The United Nations and Swiss government, concerned by the spread of artificial intelligence, held a summit this week to address how to control and benefit from it.
More than 3,000 experts from companies Amazon, Microsoft, Google joined experts and 40 U.N. agencies to discuss the technology and how it fits in a “globalist framework” according to the event’s description. The eeting comes as the United States considers legislation to prevent AI from taking over the nation’s nuclear arsenal.
“This technology is moving fast,” said Doreen Bogdan-Martin, head of the International Telecommunication Union (ITU), the U.N.’s information and communications technology agency.

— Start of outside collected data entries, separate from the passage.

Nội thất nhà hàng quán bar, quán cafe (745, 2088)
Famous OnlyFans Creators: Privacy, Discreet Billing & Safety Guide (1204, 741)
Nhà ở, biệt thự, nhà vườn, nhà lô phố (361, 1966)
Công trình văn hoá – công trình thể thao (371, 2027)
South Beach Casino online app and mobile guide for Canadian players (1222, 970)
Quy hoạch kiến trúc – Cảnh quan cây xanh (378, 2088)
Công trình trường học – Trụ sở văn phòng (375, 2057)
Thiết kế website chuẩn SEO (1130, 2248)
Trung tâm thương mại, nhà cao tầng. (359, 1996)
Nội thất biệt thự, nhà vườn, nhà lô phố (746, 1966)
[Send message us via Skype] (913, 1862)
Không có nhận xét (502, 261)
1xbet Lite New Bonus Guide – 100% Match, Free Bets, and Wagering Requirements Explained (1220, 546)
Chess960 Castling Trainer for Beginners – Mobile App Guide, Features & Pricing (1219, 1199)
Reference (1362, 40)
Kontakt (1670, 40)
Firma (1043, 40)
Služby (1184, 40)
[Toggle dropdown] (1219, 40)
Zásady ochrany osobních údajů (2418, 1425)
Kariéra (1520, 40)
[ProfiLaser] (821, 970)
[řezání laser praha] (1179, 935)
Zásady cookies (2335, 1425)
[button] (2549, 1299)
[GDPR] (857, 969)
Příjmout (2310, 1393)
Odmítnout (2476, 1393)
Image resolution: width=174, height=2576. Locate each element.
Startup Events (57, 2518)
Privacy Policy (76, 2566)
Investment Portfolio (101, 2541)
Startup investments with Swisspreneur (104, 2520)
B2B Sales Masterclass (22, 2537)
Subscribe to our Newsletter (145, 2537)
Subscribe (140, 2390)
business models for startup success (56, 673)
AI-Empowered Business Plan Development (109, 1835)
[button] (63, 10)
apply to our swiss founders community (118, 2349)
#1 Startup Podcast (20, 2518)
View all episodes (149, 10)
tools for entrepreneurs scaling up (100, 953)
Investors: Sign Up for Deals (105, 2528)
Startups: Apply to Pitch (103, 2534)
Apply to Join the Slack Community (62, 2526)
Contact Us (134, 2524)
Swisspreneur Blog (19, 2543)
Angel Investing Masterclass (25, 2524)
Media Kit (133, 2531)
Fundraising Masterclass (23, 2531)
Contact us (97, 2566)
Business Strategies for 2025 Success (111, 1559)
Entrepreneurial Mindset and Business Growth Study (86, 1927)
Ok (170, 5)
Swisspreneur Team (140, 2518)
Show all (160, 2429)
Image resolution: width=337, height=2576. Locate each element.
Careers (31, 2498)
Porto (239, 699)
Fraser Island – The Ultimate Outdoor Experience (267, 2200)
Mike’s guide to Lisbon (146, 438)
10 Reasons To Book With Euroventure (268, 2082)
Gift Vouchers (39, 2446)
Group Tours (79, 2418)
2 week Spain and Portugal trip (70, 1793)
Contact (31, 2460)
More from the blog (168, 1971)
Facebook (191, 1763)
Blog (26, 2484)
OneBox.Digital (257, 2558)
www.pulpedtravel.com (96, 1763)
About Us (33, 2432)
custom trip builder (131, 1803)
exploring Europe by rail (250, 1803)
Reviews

In the United States, concern is uniting both Republican and Democrat lawmakers who proposes legislation in June to prevent AI from taking control of the U.S. nuclear arsenal should AI indepedently determine that an attack is needed.
Rep. Ted Lieu (D-Calif.) has proposed an amendment to the defense policy measure for 2024 that would require the Pentagon to implement a system that ensures that “meaningful human control is required to launch any nuclear weapon.”
The revision calls for mandatory human presence on the final decision for a nuclear attack and the picking of a target, in case AI is involved in nuclear weapons deployment.
Bipartisan support for Lieu’s amendment indicates that legislators are increasingly concerned that AI could make decisions as rapidly as it can evaluate the situation.
“We’ve all seen the sci-fi movies where artificial intelligence takes over and fights wars,” says Republican Congressman Ken Buck, who says we must have human input “probably more than one, to make these decisions.”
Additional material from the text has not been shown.